• Given task 1: List the four core emotional intelligence skills that leaders are trained in, according to the excerpt on Amgen's leadership program.
• Given task 2: What position does Lorna Hutchison-Milloy hold, according to the excerpt on Amgen's leadership program?
• Given task 3: Please continue the excerpt on emotional intelligence in Amgen's leadership program from its final sentence.

• Text extract:
Across more than 40 interviews with talent development leaders, Hutchison-Milloy’s approach stood out for how her team treats EQ as foundational. Rather than make EQ a side module, it’s the soil that makes everything else grow.

Lorna Hutchison-Milloy, Associate Director of Leadership Development and Coaching at Amgen

Why Emotional Intelligence Is the Foundation of Amgen’s Leadership Program

“We regard emotional intelligence as the sort of foundation of all leadership development,” Hutchison-Milloy said. “That’s because we believe that the most successful leaders are those who possess emotional intelligence.”

Her team trains leaders in the four core skills of emotional intelligence: self-awareness, self-management, social awareness, and relationship management. In other words, can you recognize what’s happening in you (self-awareness)? Can you control your response (self-management)? Can you accurately interpret what’s happening in others (social awareness)? And can you navigate the relationship in a way that builds trust instead of draining it (relationship management)?

For field leaders, these skills are their work. “Field leaders also need emotional intelligence to read a person and adapt to the situation on a sales call as well,” she said.

And because the research shows that EQ is highly trainable with practice, her team doesn’t treat EQ as “motivational” or “personality based.” They treat it like something you measure, train, practice, and revisit. As Hutchison-Milloy put it, “We never change after one workshop.”

• Raw data:
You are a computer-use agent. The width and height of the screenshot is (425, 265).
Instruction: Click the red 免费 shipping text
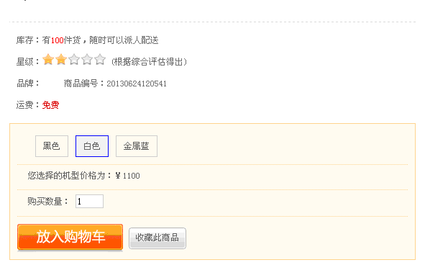(50, 105)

• Task answer 1:
Self-awareness
Self-management
Social awareness
Relationship management

• Task answer 2: She is Associate Director of Leadership Development and Coaching at Amgen.

• Task answer 3:
Her structure is simple, scalable, and disciplined: Start with a self-assessment. Run a workshop that gives leaders a practical language for what they’re seeing in themselves and others. Build a development plan tied to that data. Refer back to that development plan over the course of the leadership development program to check on progress. “The point isn’t to get leaders to nod along. It’s to get them to notice themselves in real situations of emotional intelligence—and choose a different response.”

EQ Creates the Right Environment for the Coach Approach

“Our focus in our leadership development program has been on leaders’ ability to coach and their ability to create the right environment for coaching,” Hutchison-Milloy explained. And that ability to create the right environment is where emotional intelligence skills really come into play. Coaching requires a leader to slow down, listen, ask questions, stay curious, and resist the urge to control the outcome. 

This is where I see many first-line leaders struggle. They learn the steps of a coaching conversation—open with a question, reflect back what you heard, ask the person to generate options. Then a different reality hits: the employee is upset, the leader grows impatient, and the coaching conversation begins to slip. By training EQ first, you can teach leaders how to create that optimal environment for a coaching conversation to happen.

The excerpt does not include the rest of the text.